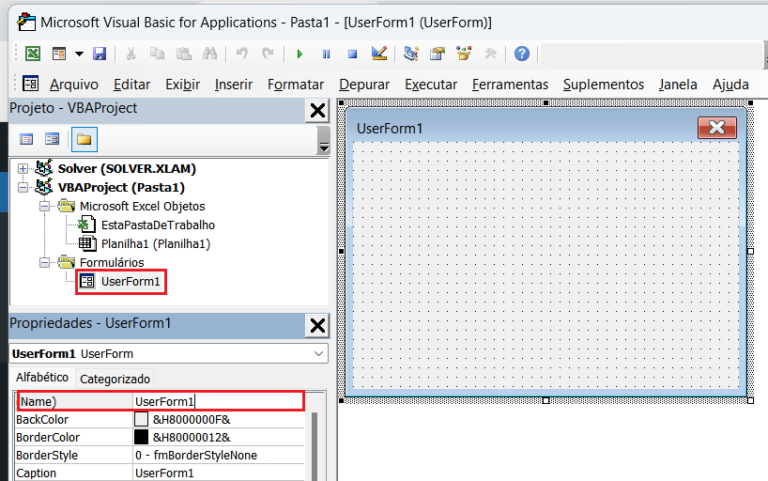768x481 pixels.
Task: Collapse the VBAProject (Pasta1) tree node
Action: pos(23,187)
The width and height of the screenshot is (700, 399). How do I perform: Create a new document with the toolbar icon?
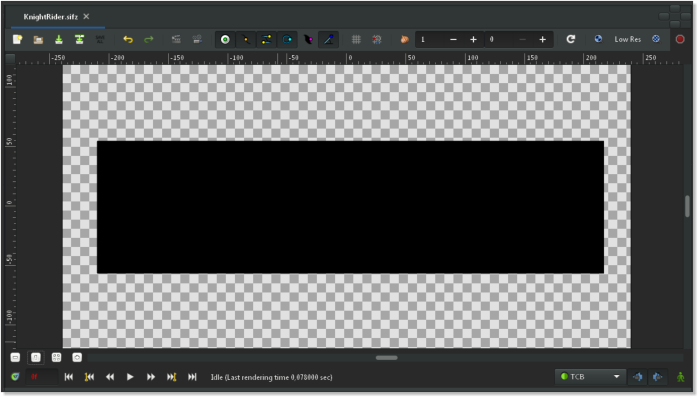pos(17,39)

Your task: Repeat the lines from the line containing "The width and" through the end of the material above exactly, with no pictures and nothing else.

Finished exercise:
The width and height of the screenshot is (700, 399). How do I perform: Create a new document with the toolbar icon?
pos(17,39)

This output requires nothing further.